2段目は、 クリスタル製品や、磁器、香辛料をしまってあります。香水瓶や試薬瓶は買ったもので、ジャムの空き瓶も使っています。十代の頃はポプリに少し興味があって、材料を集めたりしました。ポプリは1980年代に日本で流行し始めたそうで、そのころは材料を手に入れるのも一苦労だったと言いますが、現在は多くのデパートにアロマ関係のお店があります。先日、懐かしく思って「乳香や没薬は置いていますか」と訊ねたところ、アロマオイルを出されました。オイルではなく、樹脂はありますか、と言うと、お店の奥の棚から出してきてくれましたが、店員さんは、「今は、ポプリなどを作る人はあまりいないので、店頭には出していません」と言っていました。私は、アロマオイルを焚いて「癒し」を求めるよりは、乾燥したハーブやスパイスを調合して熟成させるポプリの方が、呪術などと関係もありそうで、あやしげな感じが好きです。
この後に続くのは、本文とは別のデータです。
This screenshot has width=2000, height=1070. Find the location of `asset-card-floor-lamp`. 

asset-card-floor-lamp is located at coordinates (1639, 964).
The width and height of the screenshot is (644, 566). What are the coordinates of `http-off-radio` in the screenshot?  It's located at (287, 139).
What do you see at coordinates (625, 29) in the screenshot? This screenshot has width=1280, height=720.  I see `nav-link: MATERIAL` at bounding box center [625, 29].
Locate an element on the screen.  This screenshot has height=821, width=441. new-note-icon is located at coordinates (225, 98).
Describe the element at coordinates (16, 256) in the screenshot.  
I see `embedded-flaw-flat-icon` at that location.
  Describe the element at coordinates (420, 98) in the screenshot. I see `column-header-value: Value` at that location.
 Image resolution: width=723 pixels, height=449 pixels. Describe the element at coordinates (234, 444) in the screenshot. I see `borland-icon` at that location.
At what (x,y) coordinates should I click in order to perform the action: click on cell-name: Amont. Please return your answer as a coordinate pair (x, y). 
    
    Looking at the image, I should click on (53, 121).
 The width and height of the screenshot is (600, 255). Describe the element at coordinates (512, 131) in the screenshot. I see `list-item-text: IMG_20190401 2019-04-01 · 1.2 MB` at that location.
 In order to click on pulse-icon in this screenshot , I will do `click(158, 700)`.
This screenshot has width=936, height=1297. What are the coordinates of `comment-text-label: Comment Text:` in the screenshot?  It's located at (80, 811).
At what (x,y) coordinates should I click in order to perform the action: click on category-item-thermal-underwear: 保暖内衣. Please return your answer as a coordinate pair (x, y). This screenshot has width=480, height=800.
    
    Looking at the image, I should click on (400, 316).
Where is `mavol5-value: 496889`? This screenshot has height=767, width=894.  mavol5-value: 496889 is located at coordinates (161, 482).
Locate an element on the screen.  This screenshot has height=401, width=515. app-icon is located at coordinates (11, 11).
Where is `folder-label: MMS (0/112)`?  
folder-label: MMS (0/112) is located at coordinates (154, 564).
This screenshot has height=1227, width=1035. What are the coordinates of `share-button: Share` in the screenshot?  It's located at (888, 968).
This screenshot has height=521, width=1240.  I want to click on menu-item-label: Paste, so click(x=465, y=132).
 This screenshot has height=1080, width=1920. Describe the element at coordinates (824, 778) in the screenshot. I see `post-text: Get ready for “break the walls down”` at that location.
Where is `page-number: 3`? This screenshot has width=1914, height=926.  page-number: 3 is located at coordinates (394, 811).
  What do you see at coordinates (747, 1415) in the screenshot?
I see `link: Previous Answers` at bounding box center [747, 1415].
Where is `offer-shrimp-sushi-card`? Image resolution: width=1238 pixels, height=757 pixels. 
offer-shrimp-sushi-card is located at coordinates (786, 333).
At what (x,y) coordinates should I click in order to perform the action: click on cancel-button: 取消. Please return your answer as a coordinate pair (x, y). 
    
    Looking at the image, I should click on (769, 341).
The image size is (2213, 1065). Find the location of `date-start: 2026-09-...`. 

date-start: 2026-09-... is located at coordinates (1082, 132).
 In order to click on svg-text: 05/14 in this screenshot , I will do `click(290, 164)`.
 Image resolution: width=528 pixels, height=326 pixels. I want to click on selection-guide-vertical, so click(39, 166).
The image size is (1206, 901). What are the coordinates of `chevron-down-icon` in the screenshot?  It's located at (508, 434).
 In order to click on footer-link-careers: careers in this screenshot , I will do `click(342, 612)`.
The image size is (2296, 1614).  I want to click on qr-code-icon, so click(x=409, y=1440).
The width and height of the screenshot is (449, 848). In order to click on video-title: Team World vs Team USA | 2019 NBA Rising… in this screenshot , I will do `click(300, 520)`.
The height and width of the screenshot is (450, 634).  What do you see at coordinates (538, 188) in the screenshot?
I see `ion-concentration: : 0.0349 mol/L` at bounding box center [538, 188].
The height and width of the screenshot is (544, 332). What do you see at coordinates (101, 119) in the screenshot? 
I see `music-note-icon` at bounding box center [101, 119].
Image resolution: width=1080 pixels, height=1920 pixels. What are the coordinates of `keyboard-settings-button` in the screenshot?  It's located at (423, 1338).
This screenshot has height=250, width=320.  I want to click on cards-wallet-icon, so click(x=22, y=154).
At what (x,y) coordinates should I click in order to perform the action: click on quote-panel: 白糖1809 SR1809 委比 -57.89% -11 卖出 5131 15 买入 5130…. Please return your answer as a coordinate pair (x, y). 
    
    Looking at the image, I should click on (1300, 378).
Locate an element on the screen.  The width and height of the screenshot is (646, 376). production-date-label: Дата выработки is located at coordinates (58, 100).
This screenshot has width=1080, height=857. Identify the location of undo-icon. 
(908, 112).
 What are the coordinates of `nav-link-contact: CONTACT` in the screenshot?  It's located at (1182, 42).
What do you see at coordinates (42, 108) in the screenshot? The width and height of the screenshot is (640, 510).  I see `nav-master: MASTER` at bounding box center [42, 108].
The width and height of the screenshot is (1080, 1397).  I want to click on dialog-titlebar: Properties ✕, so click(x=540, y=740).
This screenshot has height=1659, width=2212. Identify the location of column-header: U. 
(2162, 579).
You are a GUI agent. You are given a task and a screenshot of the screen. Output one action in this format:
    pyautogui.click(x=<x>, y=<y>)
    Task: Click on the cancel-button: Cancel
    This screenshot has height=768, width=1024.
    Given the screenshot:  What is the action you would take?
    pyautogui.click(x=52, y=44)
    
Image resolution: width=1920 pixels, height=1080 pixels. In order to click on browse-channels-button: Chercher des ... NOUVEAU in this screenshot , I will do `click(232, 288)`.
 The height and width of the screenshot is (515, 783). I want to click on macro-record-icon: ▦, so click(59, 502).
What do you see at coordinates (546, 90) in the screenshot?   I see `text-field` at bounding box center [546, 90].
ただ、なかなかうまい具合に調合するのは難しいし、アロマポットと好きなアロマオイルで手軽にできる方が、人気があるのかもしれません。


3段目は、青い鉱物を中心とした標本箱を収めています。標本箱は取り出さないと中身が見えません。

4段目は、ティーセットとデンマークのフィギュリンを収めました。驚異の部屋に陳列される彫刻は、ギリシア神話関連か、解剖学のヴィーナス、小型の骸骨など、おどろおどろしいものも多いです。こういった、かわいらしく小ぎれいなフィギュリンというのは、ヴンダーカンマーからは外れると思います。

食器以外のなにもかもが、まったく実用性がないし、こういうのを嫌がる人も多いと思います。これだけのガラクタを積んでいても文句を言わない夫に感謝しないといけないなと思いました。